Wednesday, July 23, 2008

A working lock-free stack implementation

WiP

This is the third post in the mini-series on a lock-free stack, included in the OmniThreadLibrary. You've learned how the lock-free stack was implemented in the first place and which problem was hidden in that implementation. I've also mentioned that the problem was fixed in the meantime and that the working implementation is already available in the repository and as a snapshot, but I haven't said a word about the new implementation. This will now be rectified.

In the initial implementation lied an excellent example of the ABA problem.  You can read more about it in the Wikipedia, where you'll also learn that ABA problem is commonly solved by adding ‘tag’ bits. That's exactly what was done in the OTL, except that we didn't use just few measly bits, but a 4-byte counter.

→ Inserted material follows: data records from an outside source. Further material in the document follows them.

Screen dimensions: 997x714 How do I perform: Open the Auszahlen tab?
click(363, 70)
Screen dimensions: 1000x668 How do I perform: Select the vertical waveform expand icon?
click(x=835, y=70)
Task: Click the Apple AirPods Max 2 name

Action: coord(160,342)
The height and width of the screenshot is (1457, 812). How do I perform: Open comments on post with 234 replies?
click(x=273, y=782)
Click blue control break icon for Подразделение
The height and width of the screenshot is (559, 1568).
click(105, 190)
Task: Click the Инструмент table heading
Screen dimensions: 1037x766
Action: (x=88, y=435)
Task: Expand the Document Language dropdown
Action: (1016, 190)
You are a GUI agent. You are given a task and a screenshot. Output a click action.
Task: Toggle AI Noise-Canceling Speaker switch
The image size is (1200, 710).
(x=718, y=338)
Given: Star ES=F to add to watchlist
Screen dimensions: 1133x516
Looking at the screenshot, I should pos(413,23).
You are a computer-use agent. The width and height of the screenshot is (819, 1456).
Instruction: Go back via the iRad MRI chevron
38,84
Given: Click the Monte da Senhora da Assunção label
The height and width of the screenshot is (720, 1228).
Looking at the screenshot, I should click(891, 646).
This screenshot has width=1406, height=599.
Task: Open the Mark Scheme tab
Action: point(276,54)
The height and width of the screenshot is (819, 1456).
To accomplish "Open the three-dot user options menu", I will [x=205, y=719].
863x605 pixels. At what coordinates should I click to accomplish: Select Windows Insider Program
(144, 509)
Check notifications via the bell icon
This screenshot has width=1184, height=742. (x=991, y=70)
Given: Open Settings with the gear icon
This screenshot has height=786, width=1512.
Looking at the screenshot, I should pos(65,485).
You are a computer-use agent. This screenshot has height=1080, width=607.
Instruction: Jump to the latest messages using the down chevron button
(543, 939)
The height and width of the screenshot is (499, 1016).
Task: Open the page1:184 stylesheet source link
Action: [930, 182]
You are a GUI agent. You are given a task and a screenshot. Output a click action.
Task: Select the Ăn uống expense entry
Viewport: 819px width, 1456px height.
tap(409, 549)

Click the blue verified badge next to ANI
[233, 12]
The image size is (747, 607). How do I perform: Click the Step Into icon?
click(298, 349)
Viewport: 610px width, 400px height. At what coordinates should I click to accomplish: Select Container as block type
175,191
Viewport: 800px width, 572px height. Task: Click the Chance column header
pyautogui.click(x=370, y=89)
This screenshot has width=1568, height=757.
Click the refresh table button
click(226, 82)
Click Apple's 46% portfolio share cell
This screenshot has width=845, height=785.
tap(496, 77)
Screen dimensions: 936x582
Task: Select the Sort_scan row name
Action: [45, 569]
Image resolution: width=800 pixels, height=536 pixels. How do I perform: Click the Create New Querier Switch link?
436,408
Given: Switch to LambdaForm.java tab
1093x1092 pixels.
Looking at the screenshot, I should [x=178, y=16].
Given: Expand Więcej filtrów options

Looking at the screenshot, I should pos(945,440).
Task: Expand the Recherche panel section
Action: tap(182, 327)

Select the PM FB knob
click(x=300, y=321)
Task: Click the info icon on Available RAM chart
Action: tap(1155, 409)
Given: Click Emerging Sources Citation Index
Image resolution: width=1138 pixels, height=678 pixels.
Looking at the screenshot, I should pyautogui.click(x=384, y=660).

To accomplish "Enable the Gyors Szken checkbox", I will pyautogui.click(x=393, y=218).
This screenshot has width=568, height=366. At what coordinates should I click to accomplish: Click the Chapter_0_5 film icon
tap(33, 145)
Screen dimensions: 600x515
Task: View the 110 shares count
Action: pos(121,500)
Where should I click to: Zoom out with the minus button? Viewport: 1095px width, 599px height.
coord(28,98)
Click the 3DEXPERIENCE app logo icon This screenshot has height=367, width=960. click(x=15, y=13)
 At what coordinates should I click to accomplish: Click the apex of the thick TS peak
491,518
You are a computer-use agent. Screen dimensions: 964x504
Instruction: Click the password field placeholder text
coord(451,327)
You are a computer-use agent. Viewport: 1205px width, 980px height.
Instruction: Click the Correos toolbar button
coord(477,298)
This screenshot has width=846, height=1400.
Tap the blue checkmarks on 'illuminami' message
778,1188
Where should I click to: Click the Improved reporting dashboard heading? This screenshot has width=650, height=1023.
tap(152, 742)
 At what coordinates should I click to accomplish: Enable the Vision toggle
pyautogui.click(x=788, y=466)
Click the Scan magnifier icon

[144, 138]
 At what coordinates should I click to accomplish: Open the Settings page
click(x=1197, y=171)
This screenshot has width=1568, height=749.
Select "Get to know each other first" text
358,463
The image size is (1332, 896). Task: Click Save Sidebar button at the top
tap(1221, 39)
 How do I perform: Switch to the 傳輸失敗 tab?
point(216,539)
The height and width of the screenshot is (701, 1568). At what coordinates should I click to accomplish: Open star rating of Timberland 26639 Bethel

Instead of containing only a pointer to the first node, each chain head is now composed of two parts — a pointer to the first node and a 4-byte spin count. This second part will make sure that the ABA problem cannot occur.

type
TOmniHeadAndSpin = packed record
Head: POmniLinkedData;
Spin: cardinal;
end;{ TOmniHeadAndSpin }

As the problem lied in the PopLink method, we'll start today's exploration just there. This is the new version in all its glory. (Of course, assembler is still provided by the ‘GJ’, I had nothing to do with it.)

class function TOmniBaseContainer.PopLink(var chain: TOmniHeadAndSpin): POmniLinkedData;
asm
push edi
push ebx
mov edi, eax //edi = @chain
@Spin:
mov ecx, 1 //Increment spin reference for 1
lock xadd [edi + 4], ecx //Get old spin reference to ecx
mov eax, [edi] //eax := chain.Head
mov edx, [edi +4] //edx := chain.Spin
test eax, eax
jz @Exit //Is Empty?
inc ecx //Now we are ready to cmpxchg8b
cmp edx, ecx //Is reference the some?
jnz @Spin
mov ebx, [eax] //ebx := Result.Next
lock cmpxchg8b [edi] //Now try to xchg
jnz @Spin //Do spin ???
@Exit:
pop ebx
pop edi
end;

You may have noticed that this is now a class function (a class static function, to be more precise). That made more sense as it needs no information from the class — it only works on a chain, which is passed as a parameter. Also, the code is much longer and not very easy to understand, so I'll try the trick that helped in the previous installment. I'll write an approximation of the PopLink in Delphi.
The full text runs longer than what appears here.